AIM OF THE EXERCISE |
In the reading text, who presents Jack with his Bronze Star?

READING TEXT |
A column of smoke from an air strike rises on the far side of the Diyala Bridge.
(Courtesy of Major B. T. Mangan)

The Diyala Bridge, with the body of an Iraqi fighter.
(Courtesy of Major B. T. Mangan)

The new bridge we built across the Diyala River.
(Courtesy of Gunnery Sergeant R. P. Simpson)

The statue of Saddam Hussein, as seen between U.S. Marines, moments before it is pulled down.
(Courtesy of Major B. T. Mangan)

Cheering Iraqis gather before the statue falls.
(Courtesy of Staff Sergeant B. R. Bochenski)

Iraqis with Casey’s flag at the base of the fallen statue.
(Courtesy of Major B. T. Mangan)

Lieutenant Colonel McCoy (center) and Sergeant Major Howell at a memorial service for fallen Marines in Iraq.
(Courtesy of Major B. T. Mangan

Jack is presented his Bronze Star by Major J. M. Baker, 29 Palms, California.
(Courtesy of Lance Corporal H. E. Laredo)

As a sniper, you are supposed to be coldhearted and must be able to control yourself, no matter what is going on. But you are still human. If you don’t have feelings and emotions, then you step over the line and are just a psychotic killer. It can be a difficult balancing act.

No one was allowed inside my head while I worked, and I had spent almost twenty years building my invincible gunslinger persona, and I never let my guard down in front of anybody, not even Casey. It was okay for me to bitch about other things, but I always stopped short of exposing any personal feelings.

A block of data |
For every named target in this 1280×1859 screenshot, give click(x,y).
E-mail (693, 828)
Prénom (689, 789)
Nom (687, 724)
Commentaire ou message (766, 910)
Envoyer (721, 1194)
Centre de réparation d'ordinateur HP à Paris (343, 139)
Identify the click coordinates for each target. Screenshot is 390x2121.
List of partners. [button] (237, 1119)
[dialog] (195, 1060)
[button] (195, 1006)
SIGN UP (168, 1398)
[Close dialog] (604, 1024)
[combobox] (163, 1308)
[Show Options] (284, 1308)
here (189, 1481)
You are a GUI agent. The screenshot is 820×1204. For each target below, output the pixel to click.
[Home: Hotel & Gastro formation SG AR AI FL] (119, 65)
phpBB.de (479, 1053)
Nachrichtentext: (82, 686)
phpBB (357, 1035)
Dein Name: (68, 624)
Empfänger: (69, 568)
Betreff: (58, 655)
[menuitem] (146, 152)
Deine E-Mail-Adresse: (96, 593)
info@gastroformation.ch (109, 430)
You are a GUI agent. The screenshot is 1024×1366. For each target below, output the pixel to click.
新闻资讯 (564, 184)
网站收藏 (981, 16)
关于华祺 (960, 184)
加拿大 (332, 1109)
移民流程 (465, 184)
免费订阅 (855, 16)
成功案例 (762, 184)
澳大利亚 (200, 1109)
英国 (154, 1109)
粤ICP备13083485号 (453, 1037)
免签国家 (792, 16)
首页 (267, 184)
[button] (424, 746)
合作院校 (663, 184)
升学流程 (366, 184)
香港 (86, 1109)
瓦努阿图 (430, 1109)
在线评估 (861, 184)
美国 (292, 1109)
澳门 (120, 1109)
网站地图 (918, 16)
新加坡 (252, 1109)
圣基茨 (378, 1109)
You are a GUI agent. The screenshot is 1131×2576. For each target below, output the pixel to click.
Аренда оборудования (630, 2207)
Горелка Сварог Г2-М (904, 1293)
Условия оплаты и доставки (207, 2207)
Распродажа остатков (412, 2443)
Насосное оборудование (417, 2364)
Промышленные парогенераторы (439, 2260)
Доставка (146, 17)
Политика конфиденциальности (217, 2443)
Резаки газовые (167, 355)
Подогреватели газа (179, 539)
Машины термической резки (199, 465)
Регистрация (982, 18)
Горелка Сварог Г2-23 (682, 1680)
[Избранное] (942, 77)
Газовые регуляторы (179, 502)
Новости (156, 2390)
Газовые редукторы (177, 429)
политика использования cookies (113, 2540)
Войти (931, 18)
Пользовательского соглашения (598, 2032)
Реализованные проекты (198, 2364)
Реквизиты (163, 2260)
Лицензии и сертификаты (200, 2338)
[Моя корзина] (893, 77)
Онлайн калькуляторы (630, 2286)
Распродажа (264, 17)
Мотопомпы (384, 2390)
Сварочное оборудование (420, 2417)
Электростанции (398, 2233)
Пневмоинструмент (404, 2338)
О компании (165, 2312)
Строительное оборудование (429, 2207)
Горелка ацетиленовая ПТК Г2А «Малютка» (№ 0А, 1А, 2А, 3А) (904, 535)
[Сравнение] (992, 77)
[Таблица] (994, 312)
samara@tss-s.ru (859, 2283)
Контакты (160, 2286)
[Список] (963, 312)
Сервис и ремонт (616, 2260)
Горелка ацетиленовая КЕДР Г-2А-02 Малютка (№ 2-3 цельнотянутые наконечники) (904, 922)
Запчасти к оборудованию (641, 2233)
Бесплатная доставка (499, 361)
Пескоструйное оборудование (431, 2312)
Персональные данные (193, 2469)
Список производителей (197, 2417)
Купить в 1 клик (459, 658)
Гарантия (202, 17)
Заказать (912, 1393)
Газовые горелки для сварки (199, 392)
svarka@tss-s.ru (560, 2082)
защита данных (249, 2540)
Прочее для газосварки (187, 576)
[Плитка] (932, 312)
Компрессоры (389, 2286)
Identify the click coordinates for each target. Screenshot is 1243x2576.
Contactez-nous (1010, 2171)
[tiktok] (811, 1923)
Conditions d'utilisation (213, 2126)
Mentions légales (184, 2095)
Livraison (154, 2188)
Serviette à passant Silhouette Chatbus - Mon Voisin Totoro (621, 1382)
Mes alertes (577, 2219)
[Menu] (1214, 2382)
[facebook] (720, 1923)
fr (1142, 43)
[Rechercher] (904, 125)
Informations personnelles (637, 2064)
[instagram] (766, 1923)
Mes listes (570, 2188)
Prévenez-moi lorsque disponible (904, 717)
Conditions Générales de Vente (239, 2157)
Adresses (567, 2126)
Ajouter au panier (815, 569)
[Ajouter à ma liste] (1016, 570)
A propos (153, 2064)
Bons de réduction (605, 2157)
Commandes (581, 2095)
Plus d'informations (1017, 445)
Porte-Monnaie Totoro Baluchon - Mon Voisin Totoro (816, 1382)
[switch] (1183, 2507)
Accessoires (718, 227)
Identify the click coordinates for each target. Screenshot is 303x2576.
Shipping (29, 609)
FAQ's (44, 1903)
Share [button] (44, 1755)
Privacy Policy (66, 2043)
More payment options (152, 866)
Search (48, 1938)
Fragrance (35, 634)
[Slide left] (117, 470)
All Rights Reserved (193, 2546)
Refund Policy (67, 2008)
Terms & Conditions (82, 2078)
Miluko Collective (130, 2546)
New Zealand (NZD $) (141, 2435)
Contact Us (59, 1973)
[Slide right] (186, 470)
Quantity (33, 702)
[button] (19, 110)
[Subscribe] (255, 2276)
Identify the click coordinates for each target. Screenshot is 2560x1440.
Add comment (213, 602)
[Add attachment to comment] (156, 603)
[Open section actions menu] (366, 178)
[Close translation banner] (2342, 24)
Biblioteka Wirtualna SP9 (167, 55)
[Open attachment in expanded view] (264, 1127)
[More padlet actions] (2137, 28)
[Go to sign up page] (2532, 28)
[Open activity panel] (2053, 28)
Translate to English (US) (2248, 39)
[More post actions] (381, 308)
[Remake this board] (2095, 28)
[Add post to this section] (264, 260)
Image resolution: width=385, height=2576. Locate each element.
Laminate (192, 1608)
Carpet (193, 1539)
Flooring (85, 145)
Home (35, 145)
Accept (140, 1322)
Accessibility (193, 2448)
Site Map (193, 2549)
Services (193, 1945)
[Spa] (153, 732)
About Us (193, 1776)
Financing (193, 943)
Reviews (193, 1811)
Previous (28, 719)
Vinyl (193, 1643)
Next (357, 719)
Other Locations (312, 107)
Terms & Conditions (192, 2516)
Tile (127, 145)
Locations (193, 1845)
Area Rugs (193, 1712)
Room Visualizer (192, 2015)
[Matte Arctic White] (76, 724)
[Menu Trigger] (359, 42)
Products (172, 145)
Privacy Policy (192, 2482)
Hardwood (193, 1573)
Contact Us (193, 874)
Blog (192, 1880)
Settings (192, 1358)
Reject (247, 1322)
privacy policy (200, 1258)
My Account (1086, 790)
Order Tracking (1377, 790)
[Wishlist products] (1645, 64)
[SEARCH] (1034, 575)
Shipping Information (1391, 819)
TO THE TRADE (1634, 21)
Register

RESPONSE |
Major J. M. Baker